Nicholas is a designer and business strategist. He is a graduate of mechanical engineering with a specialty in entrepreneurship. After gaining some experience in the private sector, he returned to Université Laval where he completed his MBA. He spent the past decade teaching design methodology and helping youth to build their creative confidence. He has significant experience coaching, mentoring and consulting on entrepreneurial projects and enjoys spreading his passion for design and process. Nicholas recently move to New Brunswick to join the Pond-Deshpande Centre.

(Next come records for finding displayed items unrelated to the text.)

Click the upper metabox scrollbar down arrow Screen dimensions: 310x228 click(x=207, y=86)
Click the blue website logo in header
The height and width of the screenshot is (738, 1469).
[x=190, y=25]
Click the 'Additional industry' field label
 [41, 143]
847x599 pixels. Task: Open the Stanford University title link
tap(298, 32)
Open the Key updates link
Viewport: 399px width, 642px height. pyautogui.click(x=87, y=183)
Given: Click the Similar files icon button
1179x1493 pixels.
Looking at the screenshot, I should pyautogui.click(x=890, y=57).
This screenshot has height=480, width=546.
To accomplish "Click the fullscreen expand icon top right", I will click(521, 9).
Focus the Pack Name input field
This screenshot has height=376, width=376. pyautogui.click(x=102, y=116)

Karina LeBlanc is the Executive Director at the Pond-Deshpande Centre. With a passion for supporting the growth and development of passionate change makers, Karina is invested in inspiring our youth with the possibility of entrepreneurship so that they can become opportunity creators in lieu of job seekers, fuelling the growth of the Impact Economy in Atlantic Canada and the Business for Good ecosystem. NouLAB is a core component of the Impact Economy providing us with a framework for citizen-driven problem-solving that marries research, policy and entrepreneurship. New Brunswick is now poised to be able to take a leadership role in innovation and experimentation by building on our strengths of smallness, connectivity, collaboration and a values-based culture.
Heather is the Funding Program Manager and Program Coordinator of the Pond-Deshpande Centre for Innovation and Entrepreneurship. She is a passionate leader and active member of New Brunswick’s startup community. Heather provides coaching and mentorship for entrepreneurs, manages PDC finances, develops innovative entrepreneurial programs, and manages events.

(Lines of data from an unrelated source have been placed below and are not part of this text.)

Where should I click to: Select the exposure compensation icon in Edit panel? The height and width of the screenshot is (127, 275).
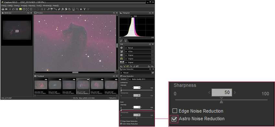click(x=121, y=51)
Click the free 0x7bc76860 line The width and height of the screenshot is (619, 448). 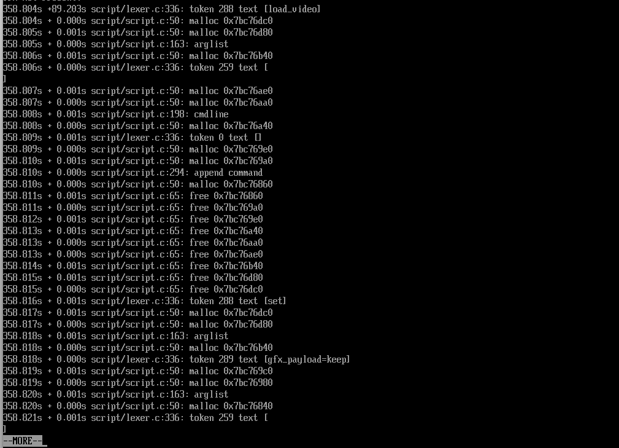(x=133, y=196)
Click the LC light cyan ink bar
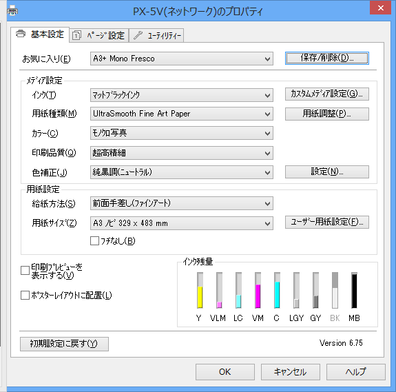The width and height of the screenshot is (396, 392). click(x=238, y=290)
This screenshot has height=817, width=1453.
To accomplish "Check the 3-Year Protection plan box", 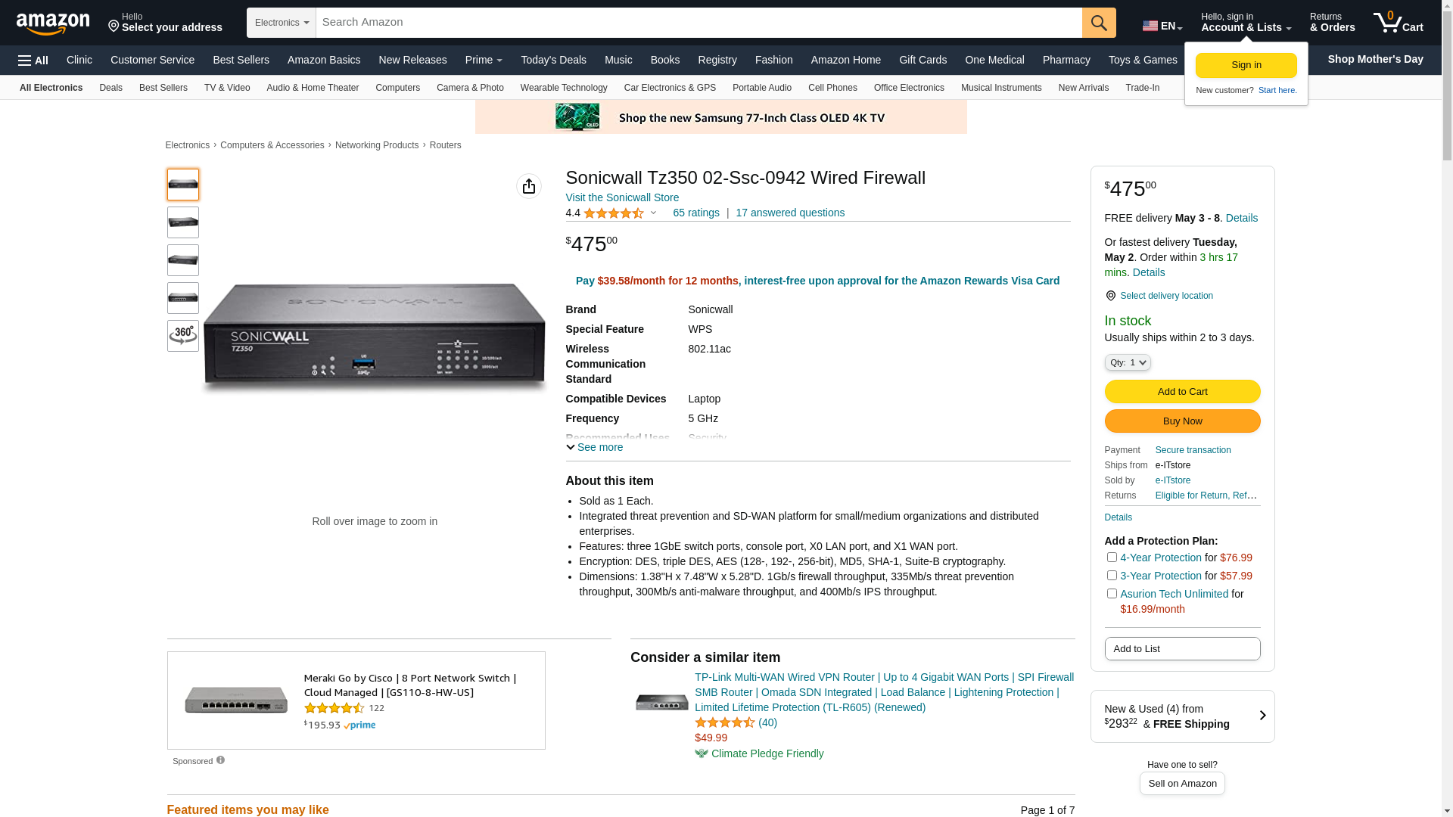I will tap(1112, 576).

Heather has a background in the legal, business, education and non-profit sectors. She has had a 30-year career that has spanned the fields of law, professional development, sales & marketing, facilitation, communication, and project and office management. She also has extensive experience within the university community. She has worked within several UNB Departments coordinating complex research projects and Institutes with local, national and international staff, students, partners, and associates. Heather earned a Law Degree from Dalhousie University and was admitted to the Newfoundland & Labrador Barristers’ Society in 1986.